SUPPLIED PASSAGE
=== Section Start ===

10 effective presentation tips that are total garbage and make me want to scream

10 effective presentation tips that are total garbage and make me want to scream

What's holding you back from being an effective presenter? Bad advice.

A lot of the tips out there about how to overcome your fear of public speaking and/or become an effective presenter are GARBAGE.

So, I hope you’re in the mood for some playful snark my friends, because it’s coming FULL FORCE.  Here are the silliest effective presentation or public speaking tips I've seen. 

Let me break this down a little more...

1. Search your soul?

I don't even really have much to say except that when I read this one I had such an intense eye roll situation going on that my eyes hurt for the rest of the day. 

2. Be yourself?

I see this one a lot. First of all, I'm sick of hearing this little gem in general, how about you? 

I mean, has this advice ever really helped anyone, for anything

Like, I need to know. Have these authors ever been in an audience wondering: 

Oh, wow. I sure would enjoy this presentation if they would just BE THEMSELVES! MY GOD!

=== Section End ===

DATA SUPPLIED
=== Section Start ===

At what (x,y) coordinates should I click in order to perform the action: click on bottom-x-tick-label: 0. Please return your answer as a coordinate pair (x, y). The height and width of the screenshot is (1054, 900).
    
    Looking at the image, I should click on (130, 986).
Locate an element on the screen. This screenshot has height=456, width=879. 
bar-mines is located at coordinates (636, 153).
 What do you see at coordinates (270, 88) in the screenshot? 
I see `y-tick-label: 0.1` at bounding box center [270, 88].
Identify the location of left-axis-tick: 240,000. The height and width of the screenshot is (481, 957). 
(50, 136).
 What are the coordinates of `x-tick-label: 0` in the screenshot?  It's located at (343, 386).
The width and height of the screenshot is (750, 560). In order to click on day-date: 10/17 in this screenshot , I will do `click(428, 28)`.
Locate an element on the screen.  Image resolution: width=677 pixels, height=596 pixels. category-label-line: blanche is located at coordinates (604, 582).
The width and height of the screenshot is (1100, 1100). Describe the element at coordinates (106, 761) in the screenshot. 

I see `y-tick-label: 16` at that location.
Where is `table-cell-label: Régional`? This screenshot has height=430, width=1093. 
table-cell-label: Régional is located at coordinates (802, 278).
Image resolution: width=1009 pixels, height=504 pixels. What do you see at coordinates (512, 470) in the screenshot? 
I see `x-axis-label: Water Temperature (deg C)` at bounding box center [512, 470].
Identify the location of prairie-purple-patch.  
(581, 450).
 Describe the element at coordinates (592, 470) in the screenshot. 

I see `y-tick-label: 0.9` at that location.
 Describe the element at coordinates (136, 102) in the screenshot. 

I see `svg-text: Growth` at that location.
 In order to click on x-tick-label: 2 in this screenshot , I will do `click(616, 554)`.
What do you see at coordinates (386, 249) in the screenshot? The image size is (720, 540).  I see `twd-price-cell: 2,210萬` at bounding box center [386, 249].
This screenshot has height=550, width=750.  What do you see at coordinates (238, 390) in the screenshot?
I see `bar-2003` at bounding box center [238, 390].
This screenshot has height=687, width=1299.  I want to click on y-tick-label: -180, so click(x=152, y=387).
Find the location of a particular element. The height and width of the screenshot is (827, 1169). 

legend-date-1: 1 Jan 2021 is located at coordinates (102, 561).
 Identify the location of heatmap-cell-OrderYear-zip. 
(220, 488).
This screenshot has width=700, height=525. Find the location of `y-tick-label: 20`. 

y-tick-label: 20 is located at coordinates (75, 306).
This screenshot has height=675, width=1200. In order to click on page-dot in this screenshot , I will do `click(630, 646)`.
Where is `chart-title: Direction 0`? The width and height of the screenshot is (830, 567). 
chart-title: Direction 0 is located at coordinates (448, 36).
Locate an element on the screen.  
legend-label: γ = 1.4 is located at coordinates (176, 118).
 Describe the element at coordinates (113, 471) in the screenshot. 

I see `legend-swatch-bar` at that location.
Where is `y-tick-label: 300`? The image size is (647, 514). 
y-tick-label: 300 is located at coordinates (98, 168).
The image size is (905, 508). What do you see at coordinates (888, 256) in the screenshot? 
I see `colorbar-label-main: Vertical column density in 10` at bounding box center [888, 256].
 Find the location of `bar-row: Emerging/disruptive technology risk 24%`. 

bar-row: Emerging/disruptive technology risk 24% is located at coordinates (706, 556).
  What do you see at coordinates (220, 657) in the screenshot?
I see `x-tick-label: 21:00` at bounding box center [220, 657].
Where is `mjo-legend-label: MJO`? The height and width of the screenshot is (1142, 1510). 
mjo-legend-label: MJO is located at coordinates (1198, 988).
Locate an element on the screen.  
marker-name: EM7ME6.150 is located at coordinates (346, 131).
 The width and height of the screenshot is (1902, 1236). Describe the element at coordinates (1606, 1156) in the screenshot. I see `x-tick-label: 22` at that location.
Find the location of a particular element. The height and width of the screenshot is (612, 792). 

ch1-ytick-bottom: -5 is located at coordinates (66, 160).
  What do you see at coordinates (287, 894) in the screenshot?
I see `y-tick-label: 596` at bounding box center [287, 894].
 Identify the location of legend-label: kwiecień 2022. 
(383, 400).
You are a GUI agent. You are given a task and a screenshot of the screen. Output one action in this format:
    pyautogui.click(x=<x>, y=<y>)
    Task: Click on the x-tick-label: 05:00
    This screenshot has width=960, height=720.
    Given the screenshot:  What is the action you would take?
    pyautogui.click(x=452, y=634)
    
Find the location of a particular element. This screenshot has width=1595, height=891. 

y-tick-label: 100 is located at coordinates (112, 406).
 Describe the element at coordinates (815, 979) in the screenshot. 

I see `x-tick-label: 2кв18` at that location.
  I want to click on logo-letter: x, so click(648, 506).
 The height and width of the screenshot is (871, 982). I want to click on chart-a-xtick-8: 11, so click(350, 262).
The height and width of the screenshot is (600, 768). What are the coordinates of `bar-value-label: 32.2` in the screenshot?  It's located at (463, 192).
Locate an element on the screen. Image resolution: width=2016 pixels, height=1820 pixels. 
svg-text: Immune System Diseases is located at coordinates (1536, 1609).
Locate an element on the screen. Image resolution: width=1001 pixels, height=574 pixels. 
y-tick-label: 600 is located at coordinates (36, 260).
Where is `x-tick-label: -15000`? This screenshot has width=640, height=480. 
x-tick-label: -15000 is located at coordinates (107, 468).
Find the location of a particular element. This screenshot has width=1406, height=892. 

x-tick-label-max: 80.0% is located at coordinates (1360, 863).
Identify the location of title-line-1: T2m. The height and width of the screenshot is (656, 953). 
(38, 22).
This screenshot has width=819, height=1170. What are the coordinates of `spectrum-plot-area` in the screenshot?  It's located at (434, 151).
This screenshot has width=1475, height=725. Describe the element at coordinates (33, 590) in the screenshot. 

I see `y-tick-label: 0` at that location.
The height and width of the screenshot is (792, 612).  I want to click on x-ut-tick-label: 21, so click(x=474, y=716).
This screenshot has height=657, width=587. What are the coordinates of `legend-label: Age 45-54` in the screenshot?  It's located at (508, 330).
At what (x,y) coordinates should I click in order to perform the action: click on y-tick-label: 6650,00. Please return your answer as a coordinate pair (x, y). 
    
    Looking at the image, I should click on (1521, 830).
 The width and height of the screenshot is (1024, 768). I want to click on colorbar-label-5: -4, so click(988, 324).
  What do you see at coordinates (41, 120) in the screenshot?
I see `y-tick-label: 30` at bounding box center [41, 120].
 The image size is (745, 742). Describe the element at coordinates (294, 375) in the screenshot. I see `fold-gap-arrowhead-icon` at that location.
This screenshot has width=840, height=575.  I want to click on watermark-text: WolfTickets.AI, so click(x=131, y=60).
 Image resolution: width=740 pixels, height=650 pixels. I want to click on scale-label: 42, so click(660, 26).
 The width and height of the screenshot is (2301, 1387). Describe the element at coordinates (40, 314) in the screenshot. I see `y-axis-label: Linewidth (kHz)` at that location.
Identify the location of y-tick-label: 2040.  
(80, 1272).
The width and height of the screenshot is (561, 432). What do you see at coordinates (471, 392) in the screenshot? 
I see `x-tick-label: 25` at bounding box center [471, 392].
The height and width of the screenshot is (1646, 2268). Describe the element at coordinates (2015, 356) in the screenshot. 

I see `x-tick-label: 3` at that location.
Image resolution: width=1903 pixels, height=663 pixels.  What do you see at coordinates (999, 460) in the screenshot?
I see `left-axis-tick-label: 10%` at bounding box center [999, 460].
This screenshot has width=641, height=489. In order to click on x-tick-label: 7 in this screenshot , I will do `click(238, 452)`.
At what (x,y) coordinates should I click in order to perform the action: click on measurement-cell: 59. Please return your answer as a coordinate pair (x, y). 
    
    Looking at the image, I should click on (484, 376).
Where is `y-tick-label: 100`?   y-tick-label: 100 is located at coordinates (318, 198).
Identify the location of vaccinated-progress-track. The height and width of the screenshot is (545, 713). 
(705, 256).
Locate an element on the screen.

=== Section End ===

TASKS FOR THIS EXERCISE
A) In the blog post on presentation tips, copy everything from "So, I hope you’re" down to "Search your soul?", substituting "sarcasm" for "snark".
B) Pick out each line of the records that contains the string "technology".
The blog post and the records come from unrelated sources.

EXERCISE SOLUTIONS
A)
So, I hope you’re in the mood for some playful sarcasm my friends, because it’s coming FULL FORCE.  Here are the silliest effective presentation or public speaking tips I've seen. 

Let me break this down a little more...

1. Search your soul?

B)
 Find the location of `bar-row: Emerging/disruptive technology risk 24%`. 
bar-row: Emerging/disruptive technology risk 24% is located at coordinates (706, 556).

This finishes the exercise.